Quoted passage =>
Start of Block

Cell Membrane Transport

Transport may involve ions, which are of central importance in the functioning of cells.

Of particular imporance is the fact that concentrations of Na⁺ and Cl^- are high outside the cell (as they are in sea water!!!!) and concentrations of K⁺ and trapped organic anions are high within cells..

Carrier proteins are important for transport of many types of substances across both external and internal cell membranes.

Simple, "Fick's Law", diffusion, down a concentration gradient from high to low concentration, is only found for small hydrophobic molecules, such as steroid hormones, and gases. These substances move across membranes without the aid of a protein channel.

Active vs. Passive, Symport vs. Antiport

Transport across membranes is mostly through protein channels. Diffusion shows net movement from high concentration to low concentration. Net movement up the concentration gradient, from low to high concentrations, must have energy supplied from somewhere.

Glucose transport

Glucose is moved into cells by facilitated diffusion through a uniport transporter protein that shows enzyme-like kinetics. There is a maximum rate of transport (flux), even if the concentration difference between the two sides of the membrane is very high. The saturation kinetics are similar to Michaelis/Menton kinetics, for the exact same reasons that enzymes follow these kinetics.

End of Block

Brief => According to the cell membrane transport text, simple "Fick's Law" diffusion is found only for which substances?

Dataset items:
Start of Block

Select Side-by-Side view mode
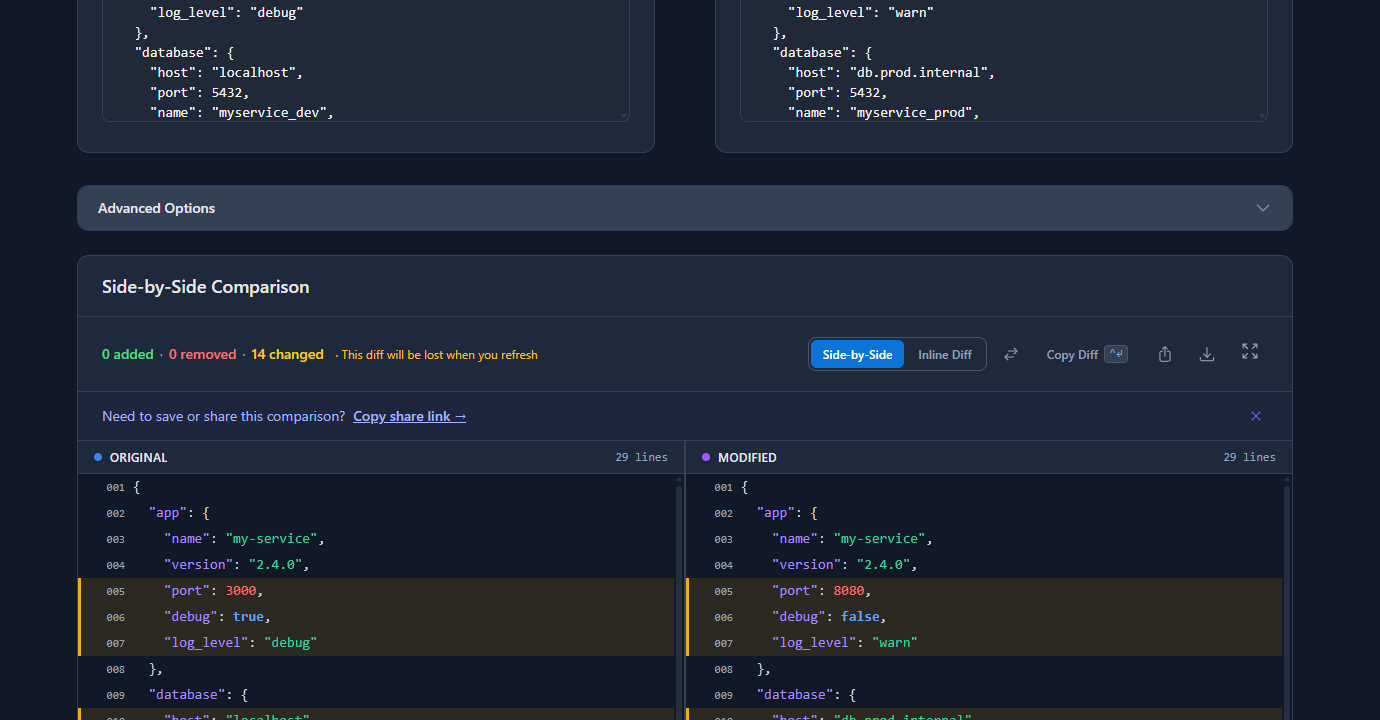Screen dimensions: 1380x720 [x=857, y=353]
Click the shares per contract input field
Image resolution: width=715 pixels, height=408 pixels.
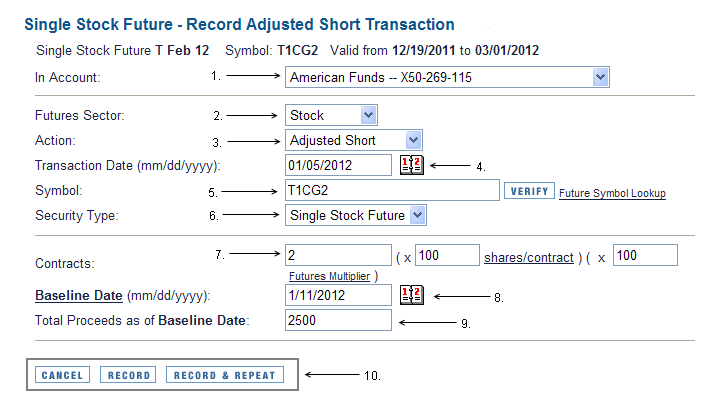tap(447, 255)
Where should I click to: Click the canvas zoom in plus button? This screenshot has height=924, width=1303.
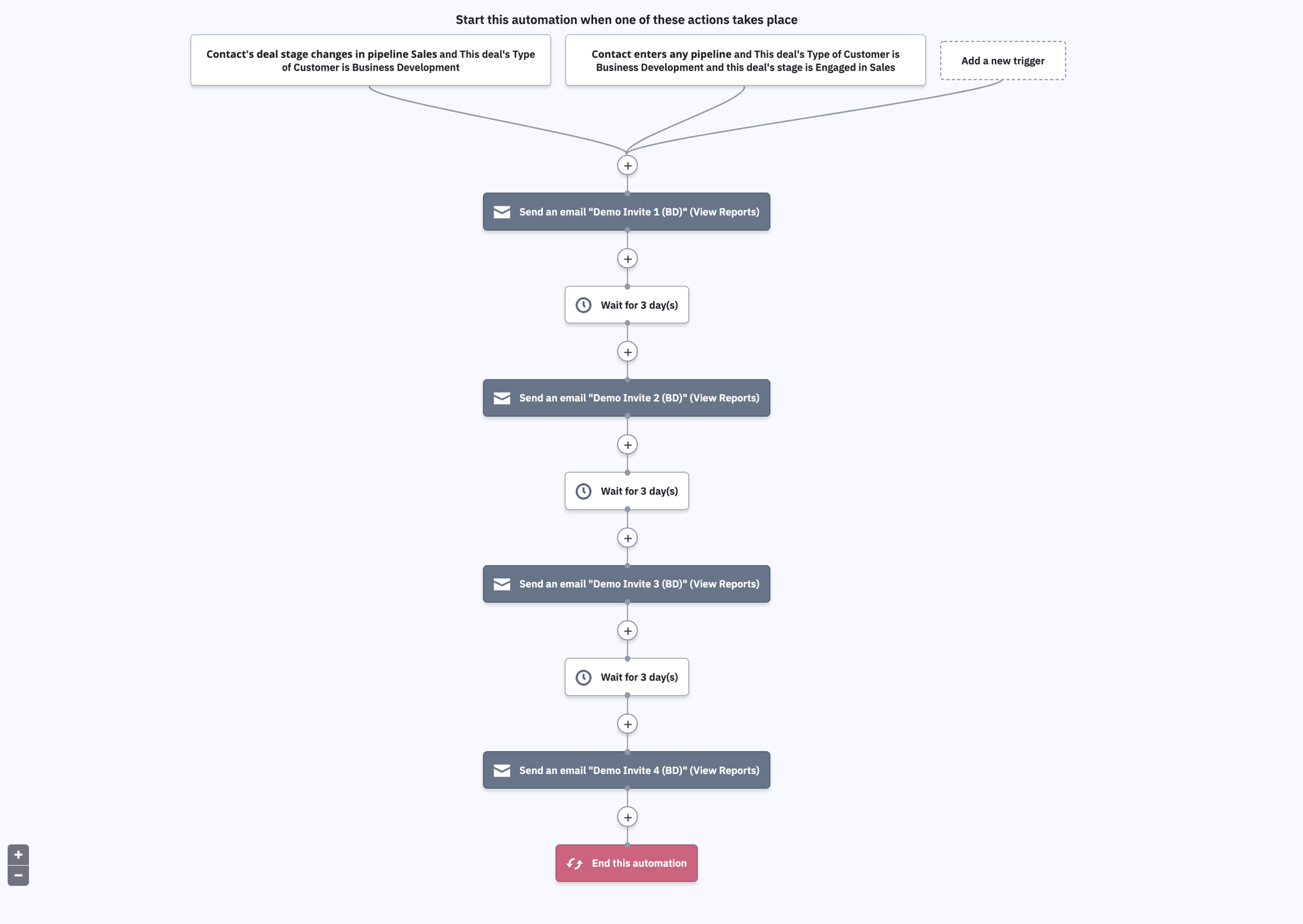tap(18, 855)
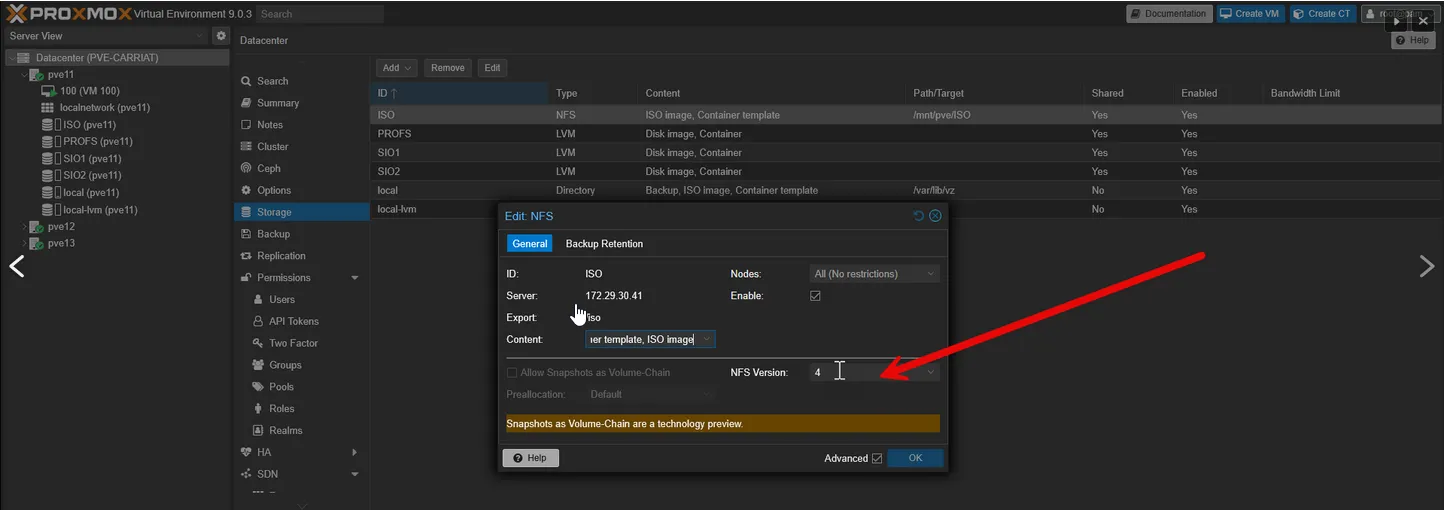Switch to the Backup Retention tab

pos(604,244)
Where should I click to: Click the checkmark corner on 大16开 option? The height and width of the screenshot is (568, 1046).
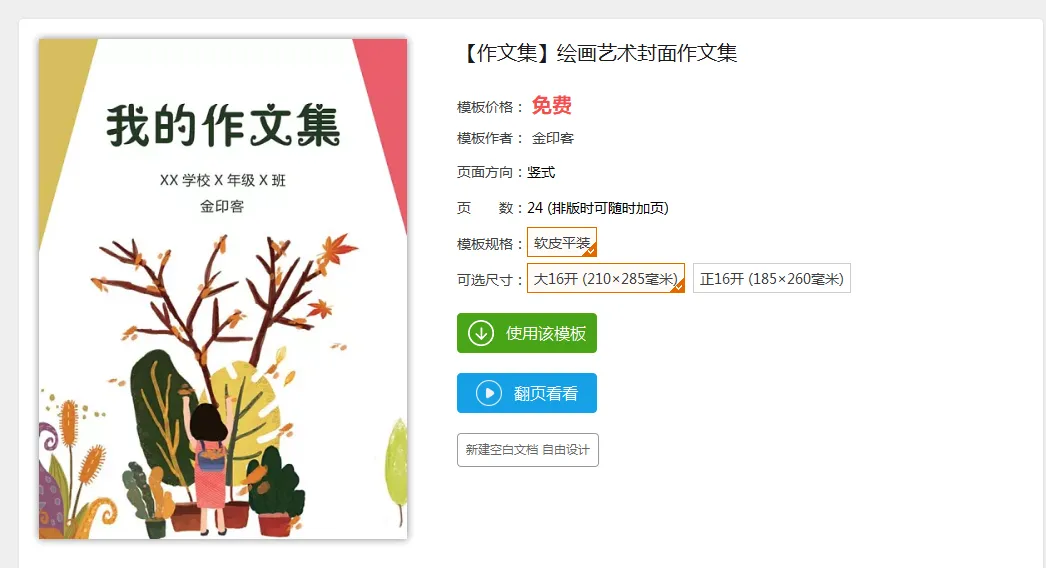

End of Block

Solved problem => Small hydrophobic molecules, such as steroid hormones, and gases.